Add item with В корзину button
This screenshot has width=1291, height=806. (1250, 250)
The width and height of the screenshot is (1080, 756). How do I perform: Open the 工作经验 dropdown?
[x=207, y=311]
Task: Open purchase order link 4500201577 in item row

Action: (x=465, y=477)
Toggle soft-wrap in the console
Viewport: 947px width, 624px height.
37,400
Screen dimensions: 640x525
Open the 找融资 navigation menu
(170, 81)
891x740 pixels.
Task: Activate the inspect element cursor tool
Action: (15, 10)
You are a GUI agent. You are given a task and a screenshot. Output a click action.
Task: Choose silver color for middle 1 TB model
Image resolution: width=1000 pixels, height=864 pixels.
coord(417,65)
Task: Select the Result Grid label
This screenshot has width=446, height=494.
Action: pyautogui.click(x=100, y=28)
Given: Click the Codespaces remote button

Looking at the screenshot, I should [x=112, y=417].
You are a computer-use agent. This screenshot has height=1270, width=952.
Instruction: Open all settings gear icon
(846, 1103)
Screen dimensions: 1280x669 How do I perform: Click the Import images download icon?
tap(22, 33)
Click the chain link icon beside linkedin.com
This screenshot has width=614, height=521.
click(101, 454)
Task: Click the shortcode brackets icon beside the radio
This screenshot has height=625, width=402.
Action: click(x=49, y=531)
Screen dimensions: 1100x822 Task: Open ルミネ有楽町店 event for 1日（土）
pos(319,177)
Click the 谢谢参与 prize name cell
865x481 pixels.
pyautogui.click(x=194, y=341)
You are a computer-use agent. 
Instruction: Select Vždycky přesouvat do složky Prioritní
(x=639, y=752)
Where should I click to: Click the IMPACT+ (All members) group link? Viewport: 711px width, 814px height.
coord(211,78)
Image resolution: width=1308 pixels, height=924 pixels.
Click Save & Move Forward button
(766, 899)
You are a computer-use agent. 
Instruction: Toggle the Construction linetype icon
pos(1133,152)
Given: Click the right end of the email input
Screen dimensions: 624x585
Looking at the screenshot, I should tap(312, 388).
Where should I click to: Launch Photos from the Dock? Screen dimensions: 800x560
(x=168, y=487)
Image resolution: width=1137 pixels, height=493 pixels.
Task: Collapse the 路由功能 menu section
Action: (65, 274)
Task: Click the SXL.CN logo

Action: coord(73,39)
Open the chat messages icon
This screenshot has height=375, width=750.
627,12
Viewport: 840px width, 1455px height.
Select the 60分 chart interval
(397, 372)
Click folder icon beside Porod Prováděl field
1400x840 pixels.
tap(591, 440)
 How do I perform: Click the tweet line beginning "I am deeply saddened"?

◆ ◆ ◆

§ **Your goal**: All of the data above should be reproduced exactly, with nothing missing.

§ **Result of this exercise**:
Add item with В корзину button
This screenshot has width=1291, height=806. (1250, 250)
The width and height of the screenshot is (1080, 756). How do I perform: Open the 工作经验 dropdown?
[x=207, y=311]
Task: Open purchase order link 4500201577 in item row

Action: (x=465, y=477)
Toggle soft-wrap in the console
Viewport: 947px width, 624px height.
37,400
Screen dimensions: 640x525
Open the 找融资 navigation menu
(170, 81)
891x740 pixels.
Task: Activate the inspect element cursor tool
Action: (15, 10)
You are a GUI agent. You are given a task and a screenshot. Output a click action.
Task: Choose silver color for middle 1 TB model
Image resolution: width=1000 pixels, height=864 pixels.
coord(417,65)
Task: Select the Result Grid label
This screenshot has width=446, height=494.
Action: pyautogui.click(x=100, y=28)
Given: Click the Codespaces remote button

Looking at the screenshot, I should [x=112, y=417].
You are a computer-use agent. This screenshot has height=1270, width=952.
Instruction: Open all settings gear icon
(846, 1103)
Screen dimensions: 1280x669 How do I perform: Click the Import images download icon?
tap(22, 33)
Click the chain link icon beside linkedin.com
This screenshot has width=614, height=521.
click(101, 454)
Task: Click the shortcode brackets icon beside the radio
This screenshot has height=625, width=402.
Action: click(x=49, y=531)
Screen dimensions: 1100x822 Task: Open ルミネ有楽町店 event for 1日（土）
pos(319,177)
Click the 谢谢参与 prize name cell
865x481 pixels.
pyautogui.click(x=194, y=341)
You are a computer-use agent. 
Instruction: Select Vždycky přesouvat do složky Prioritní
(x=639, y=752)
Where should I click to: Click the IMPACT+ (All members) group link? Viewport: 711px width, 814px height.
coord(211,78)
Image resolution: width=1308 pixels, height=924 pixels.
Click Save & Move Forward button
(766, 899)
You are a computer-use agent. 
Instruction: Toggle the Construction linetype icon
pos(1133,152)
Given: Click the right end of the email input
Screen dimensions: 624x585
Looking at the screenshot, I should tap(312, 388).
Where should I click to: Launch Photos from the Dock? Screen dimensions: 800x560
(x=168, y=487)
Image resolution: width=1137 pixels, height=493 pixels.
Task: Collapse the 路由功能 menu section
Action: (65, 274)
Task: Click the SXL.CN logo

Action: coord(73,39)
Open the chat messages icon
This screenshot has height=375, width=750.
627,12
Viewport: 840px width, 1455px height.
Select the 60分 chart interval
(397, 372)
Click folder icon beside Porod Prováděl field
1400x840 pixels.
tap(591, 440)
 How do I perform: Click the tweet line beginning "I am deeply saddened"?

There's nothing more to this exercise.